----- Reading passage -----

In a talk at the recent Nanoethics conference, NNI's Mihail Roco described plans for third and fourth generation nanotechnology, and very briefly sketched a fifth generation — robotics and guided assembly. This was supplemented by paper copies of an article he wrote for AIChE Journal. Long-time readers of Nanodot will find the terminology new but the concepts familiar. Read More for a summary. Boldface added by me, for emphasis.
From the May 2004 journal article:
In the introductory paragraph: "Four generations of nanotechnology products and their respective manufacturing methods and research foci are identified: Passive nanostructures; active nanostructures; three-dimensional (3-D) nanosystems and systems of nanosystems; and heterogeneous molecular nanosystems. Designing new atomic and molecular assemblies is expected to increase in importance, including macromolecules "by design", nanoscale machines, and directed multiscale selfassembling."
By 2015: "Nanoscale designed catalysts will expand the use in 'exact' chemical manufacturing to cut and link molecular assemblies, with minimal waste."
Third Generation, beginning about 2010: "This includes directed multiscale selfassembling…chemico-mechanical processing…"
Fourth Generation, beginning about 2015: "heterogeneous molecular nanosystems, where each molecule in the nanosystem has a specific structure and plays a different role. Molecules will be used as devices and from their engineered structures and architectures will emerge fundamentally new functions…Research focus will be on atomic manipulation for design of molecules and supramolecular systems, dynamics of single molecule, molecular machines, design of large heterogeneous molecular systems, controlled interaction between light and matter with relevance to energy conversion among others, exploiting quantum control, emerging behavior of complex macromolecular assemblies, nanosystem biology for healthcare (Heath et al., 2003) and agricultural systems, human-machine interface at the tissue and nervous system level, and convergence of nano-bio-info-cognitive domains. Examples are creating multifunctional molecules, catalysts for synthesis and controlling of engineered nanostructures, subcellular interventions, and biomimetics for complex system dynamics and control…now is the time to begin exploratory research in heterogeneous molecular nanosystems and systems of systems."

-----

Instructions:
**a.** Please translate this sentence from the passage on nanotechnology generations into Spanish: "This was supplemented by paper copies of an article he wrote for AIChE Journal."
**b.** Write out the portion of the passage on nanotechnology generations that opens with the words containing "In a talk at" and closes with "me, for emphasis.".
**c.** Name every generation of nanotechnology products that the introductory paragraph quoted in the passage on nanotechnology generations identifies.
You will not need the material that comes next.

----- Input data -----

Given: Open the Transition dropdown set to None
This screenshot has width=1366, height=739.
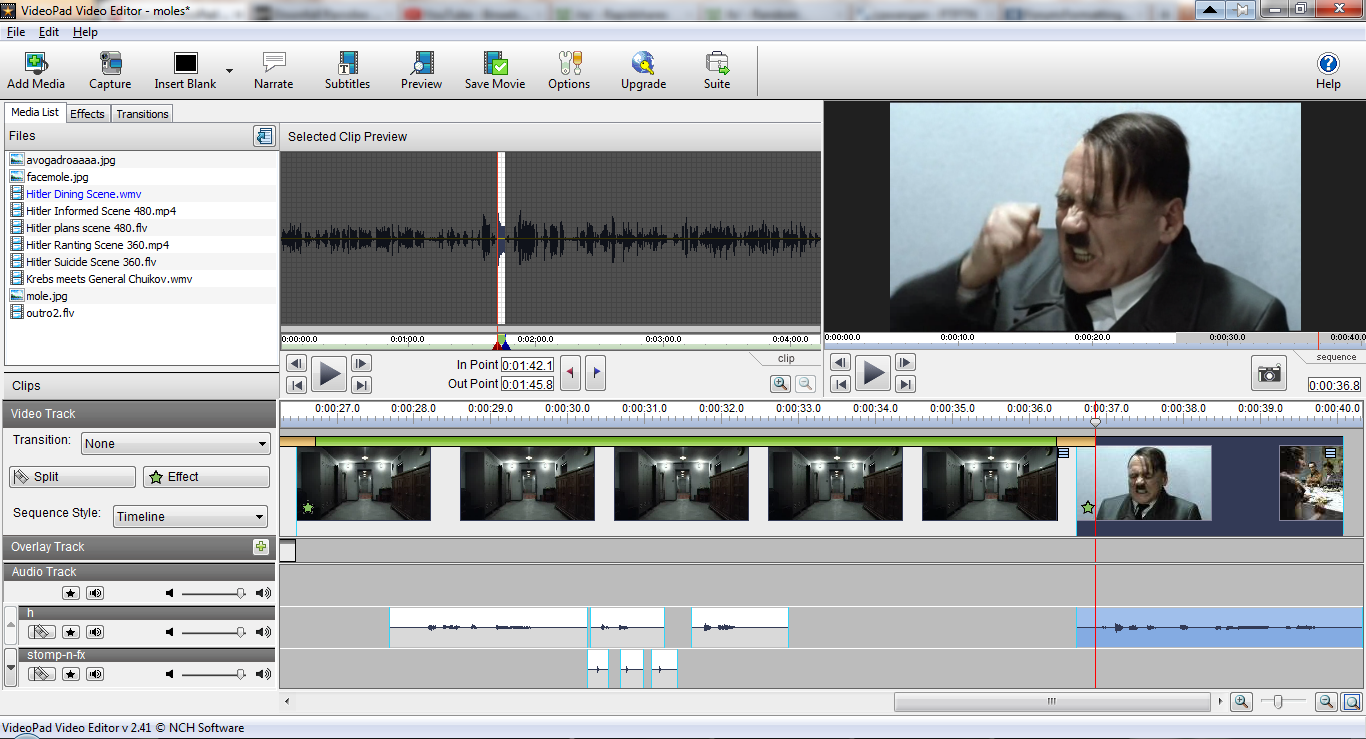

-----

Answers in order:
**a.** Esto se complementó con copias impresas de un artículo que escribió para AIChE Journal.

**b.**
In a talk at the recent Nanoethics conference, NNI's Mihail Roco described plans for third and fourth generation nanotechnology, and very briefly sketched a fifth generation — robotics and guided assembly. This was supplemented by paper copies of an article he wrote for AIChE Journal. Long-time readers of Nanodot will find the terminology new but the concepts familiar. Read More for a summary. Boldface added by me, for emphasis.

**c.**
- Passive nanostructures
- Active nanostructures
- Three-dimensional (3-D) nanosystems and systems of nanosystems
- Heterogeneous molecular nanosystems